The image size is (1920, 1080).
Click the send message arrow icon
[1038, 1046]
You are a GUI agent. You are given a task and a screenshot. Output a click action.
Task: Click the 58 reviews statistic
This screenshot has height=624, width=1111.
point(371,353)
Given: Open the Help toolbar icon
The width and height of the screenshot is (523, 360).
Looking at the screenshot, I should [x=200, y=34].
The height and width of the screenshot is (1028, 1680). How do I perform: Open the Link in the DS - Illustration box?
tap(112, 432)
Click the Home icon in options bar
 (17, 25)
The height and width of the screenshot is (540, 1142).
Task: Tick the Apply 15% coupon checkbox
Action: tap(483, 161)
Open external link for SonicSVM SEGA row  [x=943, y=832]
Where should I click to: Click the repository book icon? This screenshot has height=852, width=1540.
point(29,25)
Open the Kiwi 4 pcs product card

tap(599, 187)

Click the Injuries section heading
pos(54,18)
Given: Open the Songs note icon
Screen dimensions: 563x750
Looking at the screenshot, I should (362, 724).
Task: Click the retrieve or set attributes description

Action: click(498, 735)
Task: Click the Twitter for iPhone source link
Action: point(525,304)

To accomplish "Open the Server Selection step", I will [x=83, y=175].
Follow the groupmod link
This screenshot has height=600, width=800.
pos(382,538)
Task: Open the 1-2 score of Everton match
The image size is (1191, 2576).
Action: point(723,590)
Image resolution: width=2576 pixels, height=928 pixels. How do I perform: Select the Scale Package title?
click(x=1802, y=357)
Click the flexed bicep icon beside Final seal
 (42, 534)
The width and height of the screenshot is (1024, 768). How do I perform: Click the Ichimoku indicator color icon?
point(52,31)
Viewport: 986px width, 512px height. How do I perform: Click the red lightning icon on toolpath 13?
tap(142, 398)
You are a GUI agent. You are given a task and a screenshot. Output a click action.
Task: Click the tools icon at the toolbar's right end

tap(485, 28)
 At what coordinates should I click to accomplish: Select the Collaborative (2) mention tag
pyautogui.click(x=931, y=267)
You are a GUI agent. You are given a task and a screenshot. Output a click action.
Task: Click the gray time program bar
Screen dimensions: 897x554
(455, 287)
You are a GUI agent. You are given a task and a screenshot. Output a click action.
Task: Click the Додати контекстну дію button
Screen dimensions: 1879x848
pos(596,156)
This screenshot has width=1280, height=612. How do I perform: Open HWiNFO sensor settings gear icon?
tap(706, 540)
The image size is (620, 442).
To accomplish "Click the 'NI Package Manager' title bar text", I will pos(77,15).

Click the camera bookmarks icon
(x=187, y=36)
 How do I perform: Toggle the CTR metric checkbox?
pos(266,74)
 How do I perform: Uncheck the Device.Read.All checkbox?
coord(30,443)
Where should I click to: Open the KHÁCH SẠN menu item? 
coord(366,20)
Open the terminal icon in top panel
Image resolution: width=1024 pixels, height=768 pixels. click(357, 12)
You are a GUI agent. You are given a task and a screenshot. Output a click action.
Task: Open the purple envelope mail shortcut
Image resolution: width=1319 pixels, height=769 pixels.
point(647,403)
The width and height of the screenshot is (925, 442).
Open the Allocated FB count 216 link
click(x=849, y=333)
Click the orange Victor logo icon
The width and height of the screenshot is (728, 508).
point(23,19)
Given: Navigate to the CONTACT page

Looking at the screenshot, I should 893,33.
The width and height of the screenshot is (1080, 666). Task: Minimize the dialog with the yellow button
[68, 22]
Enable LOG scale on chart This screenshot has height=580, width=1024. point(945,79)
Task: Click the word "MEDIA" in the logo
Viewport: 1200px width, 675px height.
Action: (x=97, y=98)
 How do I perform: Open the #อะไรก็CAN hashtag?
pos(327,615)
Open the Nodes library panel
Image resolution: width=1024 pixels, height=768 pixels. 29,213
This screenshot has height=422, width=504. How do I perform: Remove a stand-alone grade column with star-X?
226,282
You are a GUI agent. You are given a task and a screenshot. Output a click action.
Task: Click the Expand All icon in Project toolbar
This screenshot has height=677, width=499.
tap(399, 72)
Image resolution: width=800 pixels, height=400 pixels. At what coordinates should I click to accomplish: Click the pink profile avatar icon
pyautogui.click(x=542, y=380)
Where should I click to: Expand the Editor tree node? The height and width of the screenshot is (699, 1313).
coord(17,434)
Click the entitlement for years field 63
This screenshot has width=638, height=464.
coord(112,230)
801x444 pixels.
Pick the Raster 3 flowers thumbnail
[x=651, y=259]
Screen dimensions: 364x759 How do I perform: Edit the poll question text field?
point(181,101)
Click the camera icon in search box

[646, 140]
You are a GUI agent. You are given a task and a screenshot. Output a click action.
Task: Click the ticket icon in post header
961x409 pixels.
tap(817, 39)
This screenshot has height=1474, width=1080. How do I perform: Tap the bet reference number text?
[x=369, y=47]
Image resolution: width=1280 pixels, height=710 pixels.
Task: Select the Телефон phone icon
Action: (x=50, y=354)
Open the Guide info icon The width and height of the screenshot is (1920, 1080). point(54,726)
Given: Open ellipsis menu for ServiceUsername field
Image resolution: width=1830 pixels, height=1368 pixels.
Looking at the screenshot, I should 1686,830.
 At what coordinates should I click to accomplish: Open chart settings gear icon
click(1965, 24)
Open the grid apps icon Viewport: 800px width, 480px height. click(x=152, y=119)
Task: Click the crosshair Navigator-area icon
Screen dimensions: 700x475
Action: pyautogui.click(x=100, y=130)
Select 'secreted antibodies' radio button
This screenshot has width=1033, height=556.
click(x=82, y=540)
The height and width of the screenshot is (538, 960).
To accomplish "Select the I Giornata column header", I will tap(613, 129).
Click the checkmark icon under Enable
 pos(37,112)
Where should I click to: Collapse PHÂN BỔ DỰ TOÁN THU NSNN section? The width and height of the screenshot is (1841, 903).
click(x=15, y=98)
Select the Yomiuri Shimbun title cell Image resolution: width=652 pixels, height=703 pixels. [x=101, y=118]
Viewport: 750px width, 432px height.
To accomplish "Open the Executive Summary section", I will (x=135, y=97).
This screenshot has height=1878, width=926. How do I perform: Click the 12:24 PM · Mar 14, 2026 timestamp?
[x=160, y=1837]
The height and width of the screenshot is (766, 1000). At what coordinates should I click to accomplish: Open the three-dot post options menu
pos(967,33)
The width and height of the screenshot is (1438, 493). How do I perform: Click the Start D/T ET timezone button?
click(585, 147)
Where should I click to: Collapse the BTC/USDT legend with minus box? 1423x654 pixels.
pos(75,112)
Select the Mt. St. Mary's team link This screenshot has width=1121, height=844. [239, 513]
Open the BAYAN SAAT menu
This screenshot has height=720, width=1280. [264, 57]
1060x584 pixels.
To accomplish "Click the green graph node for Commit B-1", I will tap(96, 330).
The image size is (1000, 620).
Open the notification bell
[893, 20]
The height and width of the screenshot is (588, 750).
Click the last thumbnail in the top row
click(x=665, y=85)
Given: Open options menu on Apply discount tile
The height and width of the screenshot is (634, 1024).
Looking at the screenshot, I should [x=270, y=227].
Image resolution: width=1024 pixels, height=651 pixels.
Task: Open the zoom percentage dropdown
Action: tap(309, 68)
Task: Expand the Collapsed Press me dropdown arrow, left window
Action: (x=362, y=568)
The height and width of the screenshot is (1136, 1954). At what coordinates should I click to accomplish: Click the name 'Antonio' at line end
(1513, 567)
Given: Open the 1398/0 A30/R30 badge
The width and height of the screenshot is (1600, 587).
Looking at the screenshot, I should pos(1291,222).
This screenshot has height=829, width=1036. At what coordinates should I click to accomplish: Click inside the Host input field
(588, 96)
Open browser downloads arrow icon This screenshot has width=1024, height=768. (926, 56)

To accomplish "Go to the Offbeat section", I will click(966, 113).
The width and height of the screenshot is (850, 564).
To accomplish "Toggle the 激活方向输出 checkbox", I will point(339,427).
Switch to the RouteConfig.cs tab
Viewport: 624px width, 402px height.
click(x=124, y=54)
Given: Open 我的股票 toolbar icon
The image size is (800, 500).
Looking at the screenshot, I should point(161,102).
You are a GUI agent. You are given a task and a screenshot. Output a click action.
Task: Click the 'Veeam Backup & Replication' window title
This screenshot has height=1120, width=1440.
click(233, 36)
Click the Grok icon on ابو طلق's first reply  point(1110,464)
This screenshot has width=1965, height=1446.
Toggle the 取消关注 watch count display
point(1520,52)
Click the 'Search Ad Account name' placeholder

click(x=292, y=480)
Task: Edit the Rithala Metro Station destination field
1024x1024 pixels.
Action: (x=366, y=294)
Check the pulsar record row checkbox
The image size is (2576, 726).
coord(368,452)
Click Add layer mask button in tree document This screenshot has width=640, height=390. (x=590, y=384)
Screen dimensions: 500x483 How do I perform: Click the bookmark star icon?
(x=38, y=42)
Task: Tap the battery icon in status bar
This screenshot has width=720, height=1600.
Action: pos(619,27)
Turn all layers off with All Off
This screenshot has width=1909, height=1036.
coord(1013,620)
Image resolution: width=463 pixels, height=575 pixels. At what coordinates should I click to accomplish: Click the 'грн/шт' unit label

-=-=-

> _DESCRIPTION OF THE TASK_
Output, unchanged, the lines of the listing above from the first one through the one holding "Given: Open the Help toolbar icon". Leave out every line after it.

> _OUTPUT_
The image size is (1920, 1080).
Click the send message arrow icon
[1038, 1046]
You are a GUI agent. You are given a task and a screenshot. Output a click action.
Task: Click the 58 reviews statistic
This screenshot has height=624, width=1111.
point(371,353)
Given: Open the Help toolbar icon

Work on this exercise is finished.